A poison message (one that always fails and blocks processing) is vivid, common vocabulary.

“One poison message was blocking the whole partition — every retry failed, so nothing behind it could progress.”


Flow control vocabulary

TermMeaning
BacklogA buildup of unprocessed messages
LagHow far behind the consumer is
BackpressureSlowing producers when consumers can’t keep up
ThroughputMessages processed per second
DrainProcess the backlog down to empty

“Consumer lag is growing — the backlog is up to 50k. The consumers can’t keep up, so we need to either scale them out or apply backpressure on the producer.”

The verbs: a backlog builds up or piles up; you drain it down; lag grows or catches up.

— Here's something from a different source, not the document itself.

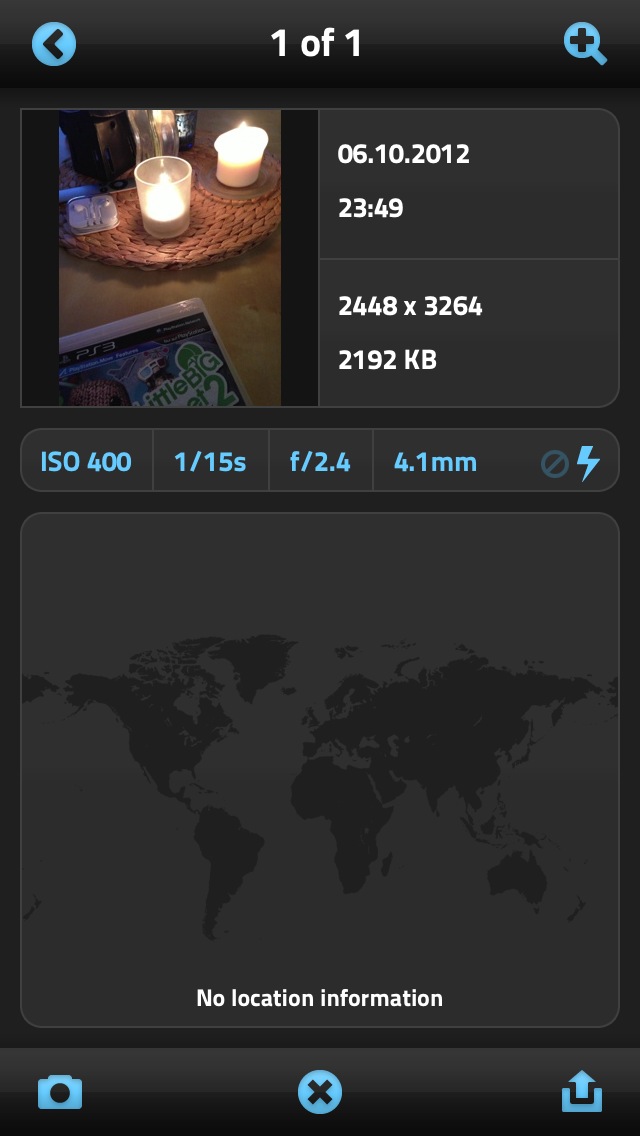Tap the 2192 KB file size
Image resolution: width=640 pixels, height=1136 pixels.
[x=388, y=360]
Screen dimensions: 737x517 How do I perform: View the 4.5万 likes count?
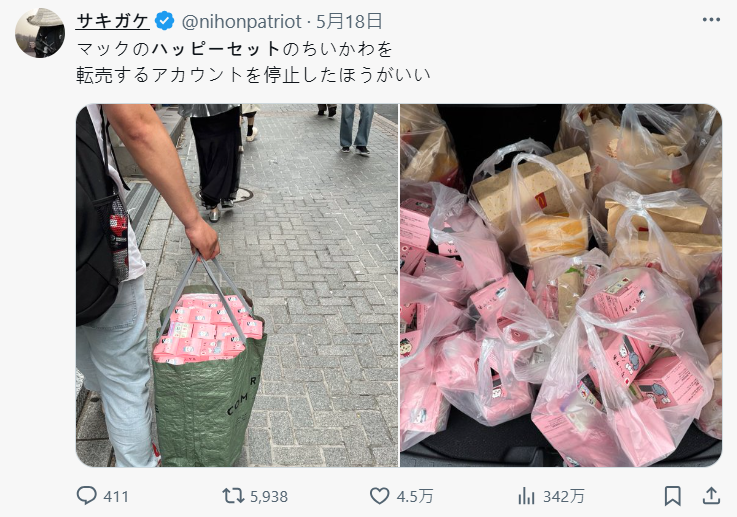tap(415, 496)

“We scaled out the consumers and the backlog drained in twenty minutes — lag is back to zero.”


Phrases for queue discussions

  • “Messages are piling up in the queue.”
  • “The consumer fell behind during the spike.”
  • “Let’s drain the DLQ and figure out why these failed.”
  • “We’re dropping messages — the queue overflowed.”
  • “Add more consumers to catch up on the backlog.”

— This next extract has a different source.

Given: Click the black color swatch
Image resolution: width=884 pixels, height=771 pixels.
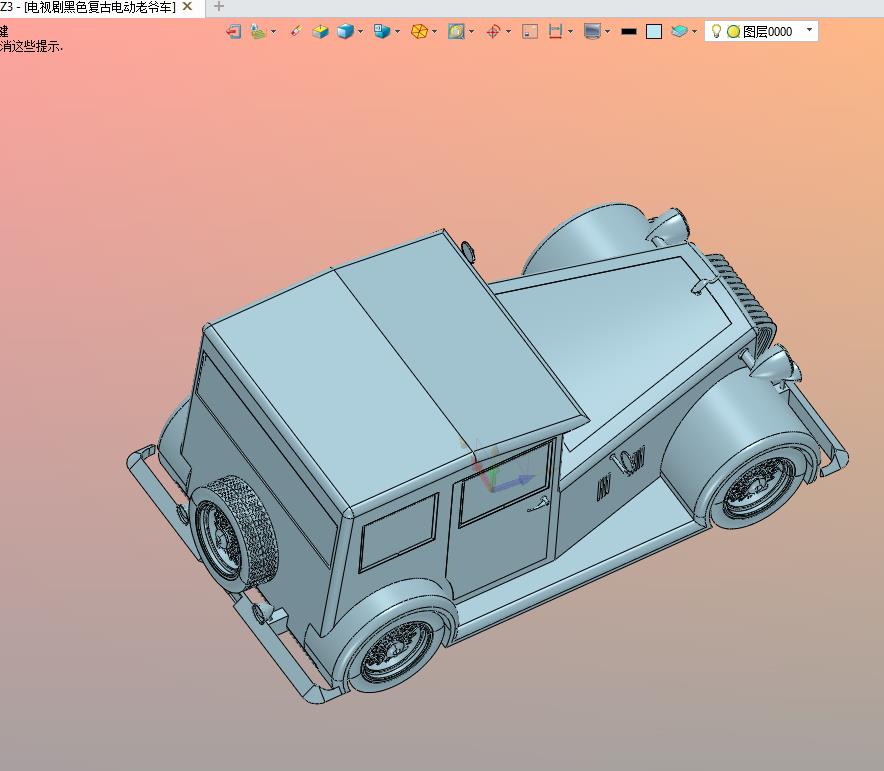Looking at the screenshot, I should pyautogui.click(x=629, y=32).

“During the incident, the consumer fell behind and the backlog ballooned. Once we added workers, it caught up and the lag dropped to zero.”


Common mistakes

  1. Confusing queue and topic. Queue = one consumer per message; topic = all subscribers get it. Wrong choice means duplicated or missed processing.
  2. Saying “the queue is slow” vaguely. Be precise: “consumer lag is high” or “throughput dropped.”
  3. Forgetting “idempotent.” With at-least-once delivery, consumers must be idempotent. It’s not optional vocabulary.
  4. Mixing “publish” and “produce.” Both are fine, but “the producer publishes” is the cleanest pairing.
  5. Mispronouncing “queue.” It’s just /kjuː/ — “kyoo.” The “ueue” is silent.

Quick reference glossary

  • Fan-out — one message delivered to many consumers
  • Fan-in — many producers into one queue
  • Acknowledge (ack) / nack — confirm / refuse a message
  • Visibility timeout — how long a message is hidden while being processed
  • Replay — reprocessing past messages from an offset
  • Ordering guarantee — promise about message sequence
  • Durable — messages survive a broker restart

“Make the queue durable so messages survive a restart, set a sensible visibility timeout so they’re not redelivered mid-processing, and ack only after successful processing.”


A mini-dialogue

A: “Why is the order service falling behind?”

B: “There’s a poison message in partition 3 — it keeps failing and blocking everything behind it.”

A: “Can we dead-letter it?”

B: “Yes — bump max retries down so it hits the DLQ faster. Then the backlog should drain and lag will catch up.”


Key takeaways

  • Know the roles: producers publish, consumers poll/process, brokers store.
  • Distinguish queue (point-to-point) from topic (pub/sub).
  • With at-least-once delivery, consumers must be idempotent.
  • Failed messages go to the DLQ; a poison message can block a partition.
  • Watch lag and backlog; scale out consumers to drain and catch up.

Master this vocabulary and message-queue docs stop being cryptic — and your next “why is the consumer lagging?” conversation will be crisp and confident.